Série

Appartient au dossier : L’art de lutter

L’art de lutter 4/4 : Nelson Mandela

En 1984, paraît le 45 tours Nelson Mandela du groupe de ska The Special A.K.A. Produite par le guitariste Elvis Costello, la chanson traite de l’emprisonnement de Nelson Mandela par le gouvernement sud-africain pendant la période de l’apartheid. Composé après un concert anti-apartheid à Londres en 1983, le titre n’a pu être diffusé à la radio en Afrique du Sud en raison de son caractère politique.
Au-delà de ce qu’elles en racontent, les œuvres d’art peuvent-elles avoir une influence sur le déroulement des soulèvements populaires ? Alors que la programmation Fronts populaires du Cinéma du Réel 2019 s’interroge sur la manière dont les images de luttes participent aux luttes, Balises pose la question en peinture, en poésie et en chanson.

Cliquez sur l’image pour l’agrandir.

« Twenty-one years in captivity
His shoes too small to fit his feet 
His body abused but his mind is still free 
Are you so blind that you cannot see
 »

« Vingt et une années de captivité
Ses chaussures trop étroites pour convenir à ses pieds
Son corps est maltraité mais son esprit est encore libre
Vous êtes si aveugle que vous ne voyez pas »  

Nelson Mandela est considérée comme une protest song pour son message ouvertement contestataire et humanitaire. Dans les paroles, le chanteur Jerry Dammers revient sur le combat de Nelson Mandela pour la cause noire en Afrique du Sud. Le leader politique est présenté comme un résistant solitaire et « hors du commun » dont l’esprit et le corps n’ont pas été altérés par ses vingt et une années de captivité. Son plaidoyer pour le parti du Congrès national africain est rappelé en une phrase : « He pleaded the causes of the ANC » (Il a défendu les causes du Congrès national africain). C’est une référence aux différentes déclarations données par Nelson Mandela, comme celle du procès de Rivonia qui s’est déroulée entre 1963 et 1964. Le texte aborde également les actions de sabotage menées clandestinement par le « fer de lance de la nation », l’aile militaire du parti fondée par Nelson Mandela.

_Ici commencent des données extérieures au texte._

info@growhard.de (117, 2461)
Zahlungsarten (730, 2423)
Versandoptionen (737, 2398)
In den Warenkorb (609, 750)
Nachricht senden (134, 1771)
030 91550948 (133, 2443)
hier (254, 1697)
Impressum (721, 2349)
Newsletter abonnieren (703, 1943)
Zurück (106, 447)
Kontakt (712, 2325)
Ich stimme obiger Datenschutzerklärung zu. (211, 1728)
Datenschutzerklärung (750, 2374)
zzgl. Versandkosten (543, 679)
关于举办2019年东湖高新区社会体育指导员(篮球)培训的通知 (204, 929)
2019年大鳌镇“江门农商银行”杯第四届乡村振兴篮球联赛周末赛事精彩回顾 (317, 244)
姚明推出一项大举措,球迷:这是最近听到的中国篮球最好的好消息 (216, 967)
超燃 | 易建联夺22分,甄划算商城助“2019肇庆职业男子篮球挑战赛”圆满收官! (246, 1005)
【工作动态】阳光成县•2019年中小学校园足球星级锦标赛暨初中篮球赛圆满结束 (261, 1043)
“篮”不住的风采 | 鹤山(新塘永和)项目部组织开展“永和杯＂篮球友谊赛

La chanson est volontairement incisive et joue sur l’économie de mots. Jerry Dammers l’a composée comme un appel à la liberté. Le refrain est chanté à la manière d’un chœur de gospel de Soweto (quartier noir de Johannesburg et symbole de la résistance à l’apartheid). À la fois répétitif et insistant, il fonctionne comme une supplication. Les couplets s’adressent de manière directe au gouvernement de l’apartheid avec un champ lexical qui fait état de leur indifférence à agir (« deaf », « dumb », « blind »). L’absence de ponctuation donne au morceau l’aspect d’un slogan humanitaire.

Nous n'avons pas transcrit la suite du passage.